Work instructions -
Recast the entries from the first line through the line containing "Select the plot", inclusive, as a Markdown table with the columns "Number" and "Text". Give each line its own row, and leave out blank lines.
-----
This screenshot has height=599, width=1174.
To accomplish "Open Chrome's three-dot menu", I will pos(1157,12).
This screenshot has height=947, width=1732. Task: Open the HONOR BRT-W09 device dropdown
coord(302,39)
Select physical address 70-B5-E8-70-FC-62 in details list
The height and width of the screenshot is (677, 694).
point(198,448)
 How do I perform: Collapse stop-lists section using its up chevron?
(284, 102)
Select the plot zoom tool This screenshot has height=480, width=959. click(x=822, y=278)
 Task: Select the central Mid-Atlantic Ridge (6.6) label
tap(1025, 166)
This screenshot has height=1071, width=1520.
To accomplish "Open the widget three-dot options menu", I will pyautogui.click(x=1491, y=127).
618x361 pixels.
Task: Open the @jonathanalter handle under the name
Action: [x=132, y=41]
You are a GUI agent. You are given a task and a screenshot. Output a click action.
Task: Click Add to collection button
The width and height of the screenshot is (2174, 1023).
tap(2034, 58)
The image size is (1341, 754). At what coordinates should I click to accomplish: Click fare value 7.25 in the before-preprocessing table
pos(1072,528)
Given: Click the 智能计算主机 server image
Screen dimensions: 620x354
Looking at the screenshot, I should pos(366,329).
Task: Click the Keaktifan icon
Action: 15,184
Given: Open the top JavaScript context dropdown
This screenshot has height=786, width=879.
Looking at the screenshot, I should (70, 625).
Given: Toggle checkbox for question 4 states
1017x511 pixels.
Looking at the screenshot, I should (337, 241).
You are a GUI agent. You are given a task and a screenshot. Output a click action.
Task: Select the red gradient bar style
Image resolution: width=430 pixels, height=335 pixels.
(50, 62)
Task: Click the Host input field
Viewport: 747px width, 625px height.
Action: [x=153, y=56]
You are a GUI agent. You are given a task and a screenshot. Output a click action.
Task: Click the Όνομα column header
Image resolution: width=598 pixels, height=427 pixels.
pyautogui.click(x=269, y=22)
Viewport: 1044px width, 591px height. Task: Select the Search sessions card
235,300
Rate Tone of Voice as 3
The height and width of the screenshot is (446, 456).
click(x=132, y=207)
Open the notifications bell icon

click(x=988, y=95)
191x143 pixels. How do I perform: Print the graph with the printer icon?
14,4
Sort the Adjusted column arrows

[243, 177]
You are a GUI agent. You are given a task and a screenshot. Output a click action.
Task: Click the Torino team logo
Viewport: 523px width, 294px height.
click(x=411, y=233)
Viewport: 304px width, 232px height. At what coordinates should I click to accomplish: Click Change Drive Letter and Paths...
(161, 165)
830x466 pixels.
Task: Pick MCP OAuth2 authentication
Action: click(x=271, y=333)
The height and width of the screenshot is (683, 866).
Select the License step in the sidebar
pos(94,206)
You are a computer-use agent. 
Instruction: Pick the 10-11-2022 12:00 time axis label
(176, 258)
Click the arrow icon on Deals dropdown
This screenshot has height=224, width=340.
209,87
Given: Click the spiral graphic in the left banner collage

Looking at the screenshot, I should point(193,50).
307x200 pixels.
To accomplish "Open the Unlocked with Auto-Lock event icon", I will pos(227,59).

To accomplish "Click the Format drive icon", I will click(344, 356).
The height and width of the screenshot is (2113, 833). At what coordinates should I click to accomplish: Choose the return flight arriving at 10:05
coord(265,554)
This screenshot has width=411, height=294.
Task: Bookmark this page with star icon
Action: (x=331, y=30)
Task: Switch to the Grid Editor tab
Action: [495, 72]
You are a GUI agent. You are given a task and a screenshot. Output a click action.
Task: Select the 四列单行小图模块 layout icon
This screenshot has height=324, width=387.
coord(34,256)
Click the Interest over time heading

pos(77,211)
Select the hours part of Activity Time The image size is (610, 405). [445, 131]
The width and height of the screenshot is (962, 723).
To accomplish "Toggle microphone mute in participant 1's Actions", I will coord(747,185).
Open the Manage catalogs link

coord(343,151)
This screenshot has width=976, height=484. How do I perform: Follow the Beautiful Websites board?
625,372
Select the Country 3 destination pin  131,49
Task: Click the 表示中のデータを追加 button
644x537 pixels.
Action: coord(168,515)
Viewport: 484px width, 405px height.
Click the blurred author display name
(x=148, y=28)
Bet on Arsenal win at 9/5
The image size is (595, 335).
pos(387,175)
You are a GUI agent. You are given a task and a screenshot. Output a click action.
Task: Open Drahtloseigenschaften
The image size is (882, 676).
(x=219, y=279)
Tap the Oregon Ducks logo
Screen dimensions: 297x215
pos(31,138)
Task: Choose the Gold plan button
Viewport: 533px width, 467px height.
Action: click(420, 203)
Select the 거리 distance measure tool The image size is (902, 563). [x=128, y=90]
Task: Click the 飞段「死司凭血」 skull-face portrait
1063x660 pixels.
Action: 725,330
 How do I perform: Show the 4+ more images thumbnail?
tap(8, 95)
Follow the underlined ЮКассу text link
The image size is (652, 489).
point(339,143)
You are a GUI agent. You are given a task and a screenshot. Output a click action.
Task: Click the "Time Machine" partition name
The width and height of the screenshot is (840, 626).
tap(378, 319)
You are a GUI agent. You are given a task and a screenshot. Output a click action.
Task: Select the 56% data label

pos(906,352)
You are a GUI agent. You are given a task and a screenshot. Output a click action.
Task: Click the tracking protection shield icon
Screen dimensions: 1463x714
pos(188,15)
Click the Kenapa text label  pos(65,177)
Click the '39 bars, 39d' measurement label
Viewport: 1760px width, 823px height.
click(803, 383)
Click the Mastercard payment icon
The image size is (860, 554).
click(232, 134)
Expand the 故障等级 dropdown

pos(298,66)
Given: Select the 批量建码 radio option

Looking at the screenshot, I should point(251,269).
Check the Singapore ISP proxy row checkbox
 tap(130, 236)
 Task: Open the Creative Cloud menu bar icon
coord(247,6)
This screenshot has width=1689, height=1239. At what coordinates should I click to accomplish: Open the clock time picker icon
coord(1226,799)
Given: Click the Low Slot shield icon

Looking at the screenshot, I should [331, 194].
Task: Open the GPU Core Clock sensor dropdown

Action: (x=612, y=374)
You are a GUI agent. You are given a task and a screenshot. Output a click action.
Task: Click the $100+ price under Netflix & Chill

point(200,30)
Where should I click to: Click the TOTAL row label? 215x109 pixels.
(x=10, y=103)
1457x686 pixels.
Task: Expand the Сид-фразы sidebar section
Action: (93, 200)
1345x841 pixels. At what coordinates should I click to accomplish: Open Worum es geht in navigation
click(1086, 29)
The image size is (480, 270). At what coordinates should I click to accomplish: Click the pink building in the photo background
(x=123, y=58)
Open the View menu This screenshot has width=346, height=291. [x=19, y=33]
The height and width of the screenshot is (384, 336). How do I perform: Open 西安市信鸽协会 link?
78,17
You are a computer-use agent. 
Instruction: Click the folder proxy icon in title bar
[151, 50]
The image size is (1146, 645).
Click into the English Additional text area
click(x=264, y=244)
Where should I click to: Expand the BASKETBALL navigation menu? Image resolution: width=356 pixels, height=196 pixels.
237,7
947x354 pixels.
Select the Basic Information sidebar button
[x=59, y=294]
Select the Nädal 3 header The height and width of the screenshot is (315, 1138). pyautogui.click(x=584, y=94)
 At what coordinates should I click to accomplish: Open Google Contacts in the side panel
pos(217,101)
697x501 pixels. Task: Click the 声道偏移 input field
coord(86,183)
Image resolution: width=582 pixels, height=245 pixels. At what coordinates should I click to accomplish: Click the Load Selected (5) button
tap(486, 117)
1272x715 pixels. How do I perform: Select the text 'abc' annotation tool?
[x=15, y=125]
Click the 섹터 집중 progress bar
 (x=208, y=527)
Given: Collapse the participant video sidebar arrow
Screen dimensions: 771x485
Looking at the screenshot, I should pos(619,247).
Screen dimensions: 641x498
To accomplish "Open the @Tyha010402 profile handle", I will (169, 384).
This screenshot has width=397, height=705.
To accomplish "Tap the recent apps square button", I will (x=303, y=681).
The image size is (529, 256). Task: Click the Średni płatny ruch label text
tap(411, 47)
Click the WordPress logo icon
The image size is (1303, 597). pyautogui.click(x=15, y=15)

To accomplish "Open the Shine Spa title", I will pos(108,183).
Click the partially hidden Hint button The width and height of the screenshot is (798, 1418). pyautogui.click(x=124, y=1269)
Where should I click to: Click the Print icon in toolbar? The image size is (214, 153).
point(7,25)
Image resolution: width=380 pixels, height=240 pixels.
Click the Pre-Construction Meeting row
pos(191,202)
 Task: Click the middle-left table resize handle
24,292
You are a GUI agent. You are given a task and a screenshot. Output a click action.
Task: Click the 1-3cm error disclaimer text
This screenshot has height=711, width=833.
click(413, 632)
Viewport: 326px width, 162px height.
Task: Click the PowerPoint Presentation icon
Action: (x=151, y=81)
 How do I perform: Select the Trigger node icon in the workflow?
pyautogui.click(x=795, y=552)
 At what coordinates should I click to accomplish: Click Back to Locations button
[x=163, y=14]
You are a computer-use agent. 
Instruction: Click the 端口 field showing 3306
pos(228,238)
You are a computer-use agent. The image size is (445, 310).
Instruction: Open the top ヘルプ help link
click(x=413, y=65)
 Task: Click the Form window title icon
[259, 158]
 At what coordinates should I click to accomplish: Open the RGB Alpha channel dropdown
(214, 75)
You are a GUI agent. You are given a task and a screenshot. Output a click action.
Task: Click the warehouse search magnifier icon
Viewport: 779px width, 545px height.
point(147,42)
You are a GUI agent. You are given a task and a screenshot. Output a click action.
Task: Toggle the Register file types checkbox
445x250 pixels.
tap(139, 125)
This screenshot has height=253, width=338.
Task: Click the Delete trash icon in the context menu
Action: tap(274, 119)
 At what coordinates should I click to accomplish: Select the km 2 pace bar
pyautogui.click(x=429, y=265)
-----
Final answer -
| Number | Text |
|---|---|
| 1 | This screenshot has height=599, width=1174. |
| 2 | To accomplish "Open Chrome's three-dot menu", I will pos(1157,12). |
| 3 | This screenshot has height=947, width=1732. Task: Open the HONOR BRT-W09 device dropdown |
| 4 | coord(302,39) |
| 5 | Select physical address 70-B5-E8-70-FC-62 in details list |
| 6 | The height and width of the screenshot is (677, 694). |
| 7 | point(198,448) |
| 8 |  How do I perform: Collapse stop-lists section using its up chevron? |
| 9 | (284, 102) |
| 10 | Select the plot zoom tool This screenshot has height=480, width=959. click(x=822, y=278) |